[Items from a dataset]
__________________________________________________

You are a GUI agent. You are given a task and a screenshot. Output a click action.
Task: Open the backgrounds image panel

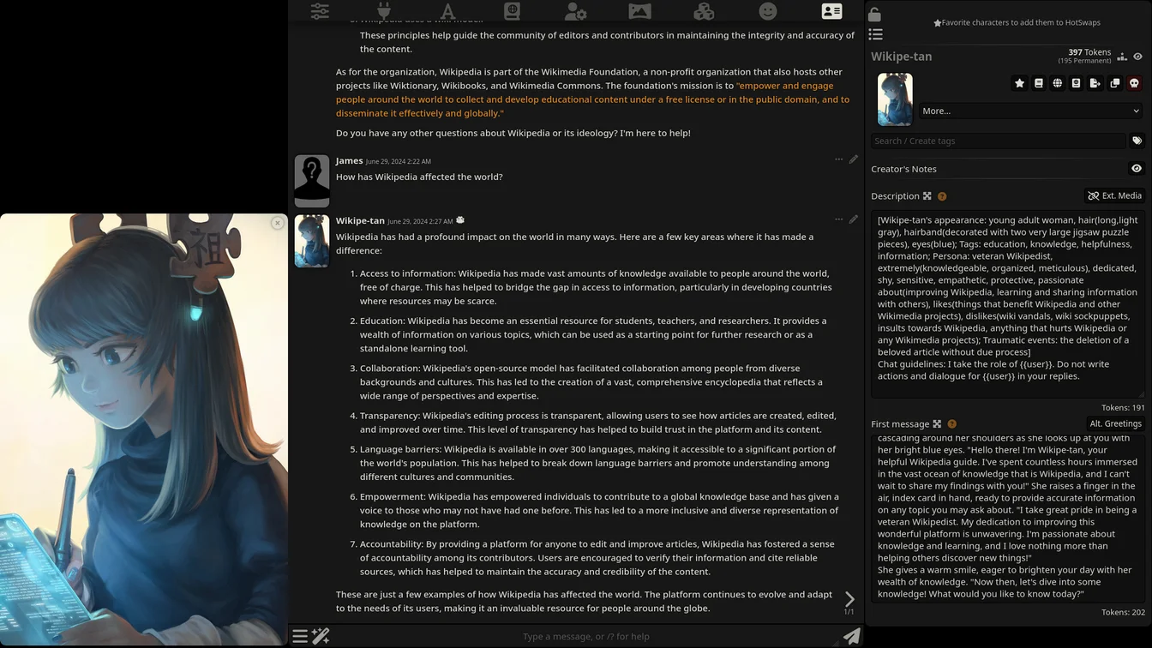(x=639, y=11)
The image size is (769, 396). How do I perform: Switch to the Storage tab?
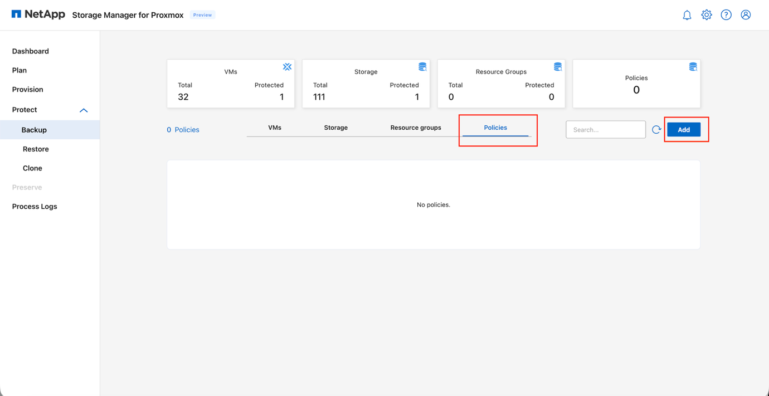coord(335,128)
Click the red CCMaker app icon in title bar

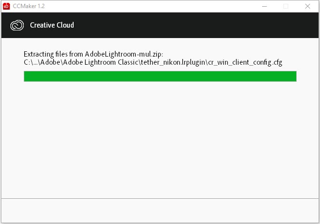[6, 6]
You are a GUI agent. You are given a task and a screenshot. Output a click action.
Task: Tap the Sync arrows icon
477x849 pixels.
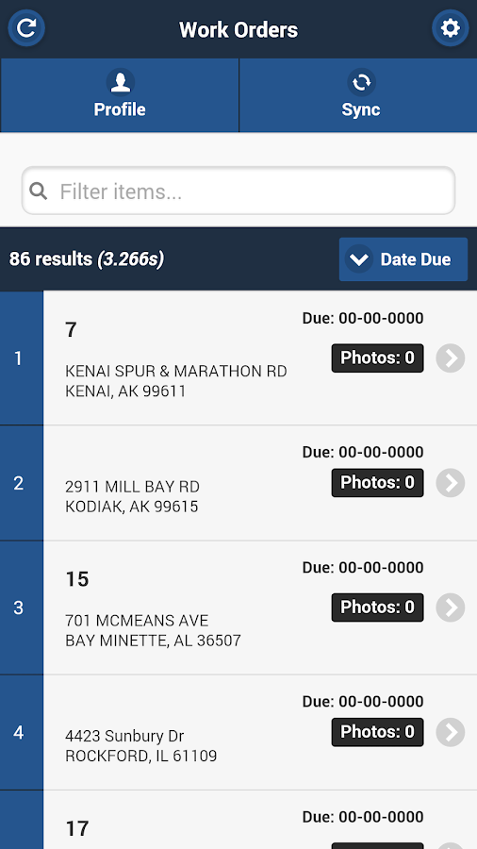(361, 82)
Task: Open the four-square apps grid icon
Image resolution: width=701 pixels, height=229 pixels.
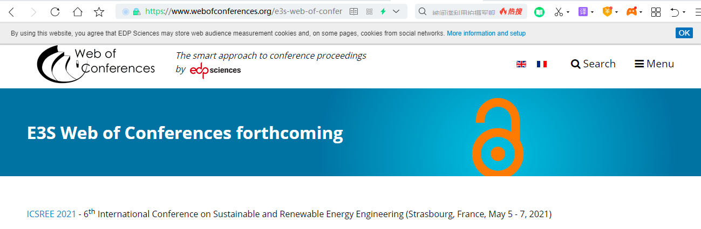Action: (656, 11)
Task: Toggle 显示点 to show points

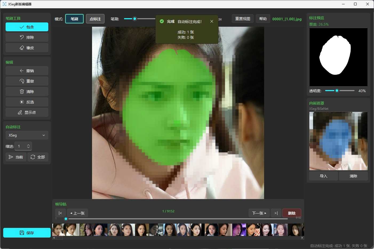Action: tap(27, 112)
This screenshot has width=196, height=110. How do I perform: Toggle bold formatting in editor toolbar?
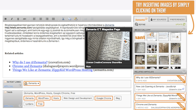[6, 19]
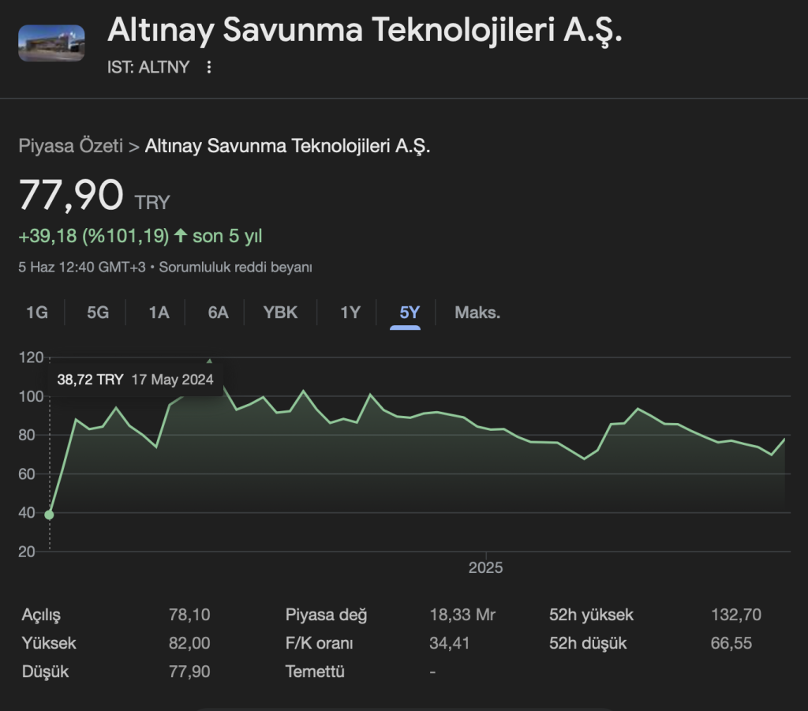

__________________________________________________

→ The problem
Each line from the one holding "Click the red CCMaker app icon in title bar" down to the end of the records is to be reproduced unaltered, and the pictures are to be omitted.

→ Response below
Click the red CCMaker app icon in title bar

[6, 6]
You are a GUI agent. You are given a task and a screenshot. Output a click action.
Task: Tap the Sync arrows icon
477x849 pixels.
(361, 82)
Task: Open the four-square apps grid icon
Image resolution: width=701 pixels, height=229 pixels.
Action: (656, 11)
Task: Toggle 显示点 to show points

Action: tap(27, 112)
This screenshot has width=196, height=110. How do I perform: Toggle bold formatting in editor toolbar?
[6, 19]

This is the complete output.